START Data under study
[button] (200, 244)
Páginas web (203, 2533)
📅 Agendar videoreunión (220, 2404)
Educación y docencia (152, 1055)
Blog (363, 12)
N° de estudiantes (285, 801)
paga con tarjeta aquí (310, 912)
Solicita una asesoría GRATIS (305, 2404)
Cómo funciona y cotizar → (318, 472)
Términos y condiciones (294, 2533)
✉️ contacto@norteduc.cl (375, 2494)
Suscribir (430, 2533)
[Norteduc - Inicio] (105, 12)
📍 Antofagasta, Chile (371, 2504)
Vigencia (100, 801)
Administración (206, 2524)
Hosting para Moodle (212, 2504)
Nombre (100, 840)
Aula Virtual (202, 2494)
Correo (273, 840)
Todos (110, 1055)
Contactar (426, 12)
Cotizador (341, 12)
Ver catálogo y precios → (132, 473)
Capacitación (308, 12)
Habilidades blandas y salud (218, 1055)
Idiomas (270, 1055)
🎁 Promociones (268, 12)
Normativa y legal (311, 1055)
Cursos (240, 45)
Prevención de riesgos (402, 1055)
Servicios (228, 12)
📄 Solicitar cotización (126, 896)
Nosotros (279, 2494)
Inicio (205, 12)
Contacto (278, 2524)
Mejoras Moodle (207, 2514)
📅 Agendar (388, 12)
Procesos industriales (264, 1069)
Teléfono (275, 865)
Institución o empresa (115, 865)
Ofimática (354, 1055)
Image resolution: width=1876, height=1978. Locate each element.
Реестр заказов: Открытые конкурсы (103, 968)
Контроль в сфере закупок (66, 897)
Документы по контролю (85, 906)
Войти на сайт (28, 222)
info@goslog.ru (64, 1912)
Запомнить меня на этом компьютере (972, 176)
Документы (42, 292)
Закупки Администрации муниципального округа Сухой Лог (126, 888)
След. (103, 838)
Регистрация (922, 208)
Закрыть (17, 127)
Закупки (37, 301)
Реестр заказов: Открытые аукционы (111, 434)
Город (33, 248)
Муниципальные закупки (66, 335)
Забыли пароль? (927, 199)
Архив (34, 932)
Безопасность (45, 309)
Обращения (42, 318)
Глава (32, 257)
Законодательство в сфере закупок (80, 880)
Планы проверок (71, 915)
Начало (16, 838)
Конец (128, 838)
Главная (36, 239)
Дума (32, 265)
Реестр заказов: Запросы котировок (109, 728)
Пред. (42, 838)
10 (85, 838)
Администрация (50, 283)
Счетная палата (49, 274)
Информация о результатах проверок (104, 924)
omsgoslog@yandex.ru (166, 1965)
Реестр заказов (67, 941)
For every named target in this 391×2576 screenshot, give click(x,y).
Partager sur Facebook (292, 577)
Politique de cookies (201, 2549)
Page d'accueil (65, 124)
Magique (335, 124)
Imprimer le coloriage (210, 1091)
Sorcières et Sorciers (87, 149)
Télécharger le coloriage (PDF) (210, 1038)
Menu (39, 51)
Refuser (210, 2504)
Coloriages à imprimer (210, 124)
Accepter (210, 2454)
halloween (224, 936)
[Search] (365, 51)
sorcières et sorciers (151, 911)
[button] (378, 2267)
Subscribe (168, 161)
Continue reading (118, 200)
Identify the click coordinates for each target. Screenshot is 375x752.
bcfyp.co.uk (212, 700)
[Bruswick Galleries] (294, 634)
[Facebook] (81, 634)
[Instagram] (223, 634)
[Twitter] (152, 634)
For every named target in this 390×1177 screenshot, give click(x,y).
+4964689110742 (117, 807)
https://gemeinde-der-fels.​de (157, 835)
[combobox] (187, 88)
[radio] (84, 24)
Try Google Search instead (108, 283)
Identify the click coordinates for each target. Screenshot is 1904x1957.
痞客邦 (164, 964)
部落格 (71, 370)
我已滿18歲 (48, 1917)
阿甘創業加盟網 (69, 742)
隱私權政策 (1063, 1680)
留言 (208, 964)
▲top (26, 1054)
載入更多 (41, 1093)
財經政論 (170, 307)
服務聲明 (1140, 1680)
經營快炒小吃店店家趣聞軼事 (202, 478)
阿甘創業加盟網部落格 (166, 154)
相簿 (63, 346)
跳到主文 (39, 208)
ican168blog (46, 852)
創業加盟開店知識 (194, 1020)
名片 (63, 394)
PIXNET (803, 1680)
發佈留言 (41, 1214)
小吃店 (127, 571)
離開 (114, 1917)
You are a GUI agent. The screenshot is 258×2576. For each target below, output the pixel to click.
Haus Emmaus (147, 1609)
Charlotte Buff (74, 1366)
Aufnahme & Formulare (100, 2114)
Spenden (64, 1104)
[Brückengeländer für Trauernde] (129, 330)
END Data under study
Exercise details: Could you set down, exactly as written, the lines above between the one holding "Educación y docencia (152, 1055)" and the one holding "Habilidades blandas y salud (218, 1055)", inclusive, and nothing more?

Written response:
Educación y docencia (152, 1055)
Blog (363, 12)
N° de estudiantes (285, 801)
paga con tarjeta aquí (310, 912)
Solicita una asesoría GRATIS (305, 2404)
Cómo funciona y cotizar → (318, 472)
Términos y condiciones (294, 2533)
✉️ contacto@norteduc.cl (375, 2494)
Suscribir (430, 2533)
[Norteduc - Inicio] (105, 12)
📍 Antofagasta, Chile (371, 2504)
Vigencia (100, 801)
Administración (206, 2524)
Hosting para Moodle (212, 2504)
Nombre (100, 840)
Aula Virtual (202, 2494)
Correo (273, 840)
Todos (110, 1055)
Contactar (426, 12)
Cotizador (341, 12)
Ver catálogo y precios → (132, 473)
Capacitación (308, 12)
Habilidades blandas y salud (218, 1055)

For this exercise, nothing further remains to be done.